Several leading U.K. aviation figures lashed out angrily yesterday in response to the Chancellor’s failure to address the controversial air passenger duty (APD) in the country’s Autumn Statement. The planned increase in the APD, announced in the March 2011 budget, will be double the rate of inflation. The increase goes into effect in April.

Despite a sizable industry campaign, which saw the heads of EasyJet, British Airways, Virgin Atlantic and Ryanair group together to argue against the increased tax, U.K. Chancellor George Osborne made no reference to the APD in his speech to the House of Commons yesterday.

The airline CEOs, in a joint statement, denounced APD as “an own goal,” adding that “the Chancellor has just scored another one,” in reference to the economic recovery of the U.K. “By increasing this tax by double the rate of inflation, he is further deterring inbound tourism and foreign investment,” they added.

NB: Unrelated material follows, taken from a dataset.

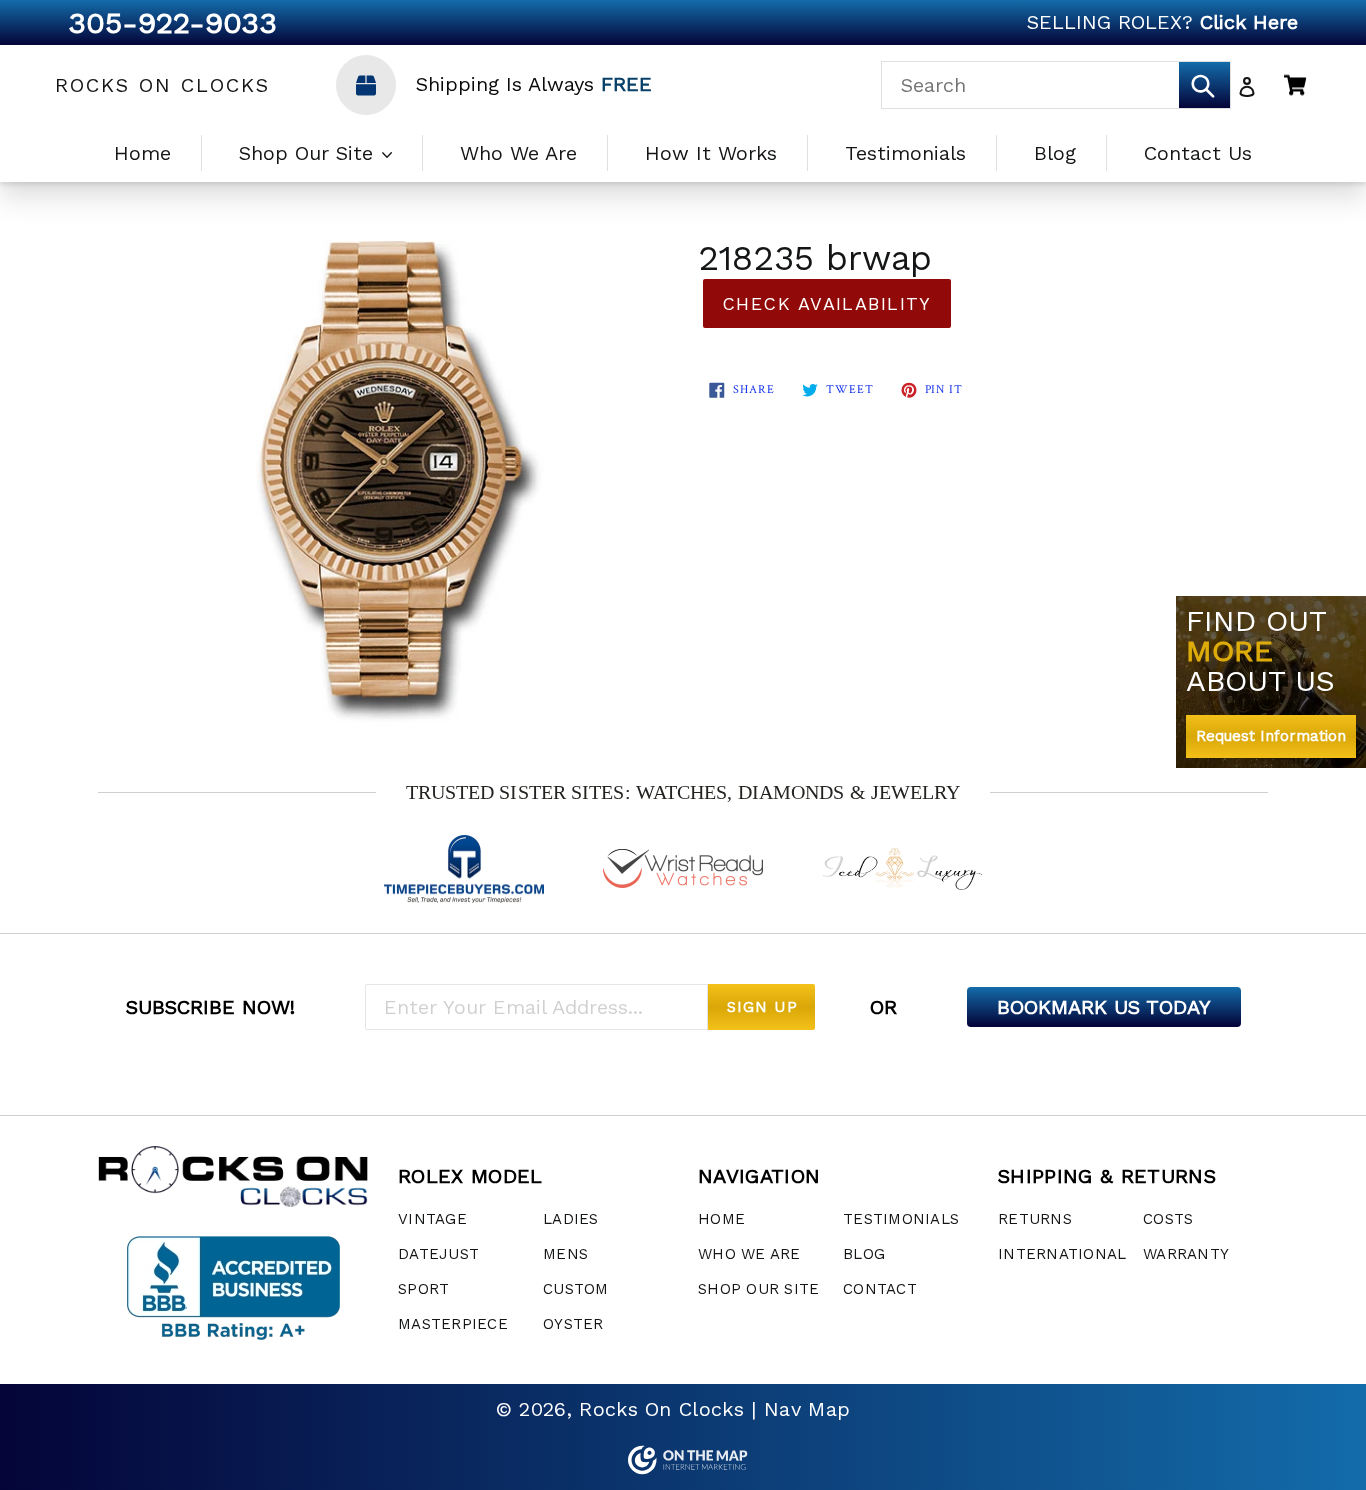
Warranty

Mike Carrivick, CEO of the Board of Airline Representatives, also commented on the planned increase, calling it “a retrograde step for the U.K. economy.” He said, “No increase is justified. This action demonstrates the continued discrimination against air travelers.”

Following the Chancellor’s speech, the U.K. treasury confirmed the APD increase will take effect next April. In addition, the plan to apply the APD to business jet flights from April 2013 remains in place.